---------- RECORDS FOR THE TASK ----------

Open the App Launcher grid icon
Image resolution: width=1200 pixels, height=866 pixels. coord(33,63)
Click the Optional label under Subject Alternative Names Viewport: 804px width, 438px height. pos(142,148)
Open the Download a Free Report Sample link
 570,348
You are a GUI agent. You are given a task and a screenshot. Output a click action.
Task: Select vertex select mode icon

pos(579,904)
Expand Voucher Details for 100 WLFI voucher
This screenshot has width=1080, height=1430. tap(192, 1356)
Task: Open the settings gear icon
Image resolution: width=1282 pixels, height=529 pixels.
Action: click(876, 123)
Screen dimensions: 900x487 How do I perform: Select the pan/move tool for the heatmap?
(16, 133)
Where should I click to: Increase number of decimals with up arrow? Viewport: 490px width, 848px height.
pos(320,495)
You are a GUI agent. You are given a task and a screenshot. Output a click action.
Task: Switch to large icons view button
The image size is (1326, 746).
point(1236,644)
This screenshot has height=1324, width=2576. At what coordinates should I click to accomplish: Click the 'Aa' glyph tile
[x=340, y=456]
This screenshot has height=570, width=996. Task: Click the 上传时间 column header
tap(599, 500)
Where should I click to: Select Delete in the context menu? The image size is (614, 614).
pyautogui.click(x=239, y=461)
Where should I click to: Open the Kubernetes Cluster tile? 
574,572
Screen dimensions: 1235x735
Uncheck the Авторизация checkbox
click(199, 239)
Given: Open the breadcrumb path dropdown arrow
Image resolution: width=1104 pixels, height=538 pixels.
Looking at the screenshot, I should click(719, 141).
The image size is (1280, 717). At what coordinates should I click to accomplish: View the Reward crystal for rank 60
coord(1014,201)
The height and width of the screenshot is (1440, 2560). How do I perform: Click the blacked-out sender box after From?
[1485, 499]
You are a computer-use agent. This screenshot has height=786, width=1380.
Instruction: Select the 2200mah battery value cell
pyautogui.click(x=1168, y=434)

----------

Print the full listing verbatim. Leave nothing out.

Open the App Launcher grid icon
Image resolution: width=1200 pixels, height=866 pixels. coord(33,63)
Click the Optional label under Subject Alternative Names Viewport: 804px width, 438px height. pos(142,148)
Open the Download a Free Report Sample link
 570,348
You are a GUI agent. You are given a task and a screenshot. Output a click action.
Task: Select vertex select mode icon

pos(579,904)
Expand Voucher Details for 100 WLFI voucher
This screenshot has width=1080, height=1430. tap(192, 1356)
Task: Open the settings gear icon
Image resolution: width=1282 pixels, height=529 pixels.
Action: click(876, 123)
Screen dimensions: 900x487 How do I perform: Select the pan/move tool for the heatmap?
(16, 133)
Where should I click to: Increase number of decimals with up arrow? Viewport: 490px width, 848px height.
pos(320,495)
You are a GUI agent. You are given a task and a screenshot. Output a click action.
Task: Switch to large icons view button
The image size is (1326, 746).
point(1236,644)
This screenshot has height=1324, width=2576. At what coordinates should I click to accomplish: Click the 'Aa' glyph tile
[x=340, y=456]
This screenshot has height=570, width=996. Task: Click the 上传时间 column header
tap(599, 500)
Where should I click to: Select Delete in the context menu? The image size is (614, 614).
pyautogui.click(x=239, y=461)
Where should I click to: Open the Kubernetes Cluster tile? 
574,572
Screen dimensions: 1235x735
Uncheck the Авторизация checkbox
click(199, 239)
Given: Open the breadcrumb path dropdown arrow
Image resolution: width=1104 pixels, height=538 pixels.
Looking at the screenshot, I should click(719, 141).
The image size is (1280, 717). At what coordinates should I click to accomplish: View the Reward crystal for rank 60
coord(1014,201)
The height and width of the screenshot is (1440, 2560). How do I perform: Click the blacked-out sender box after From?
[1485, 499]
You are a computer-use agent. This screenshot has height=786, width=1380.
Instruction: Select the 2200mah battery value cell
pyautogui.click(x=1168, y=434)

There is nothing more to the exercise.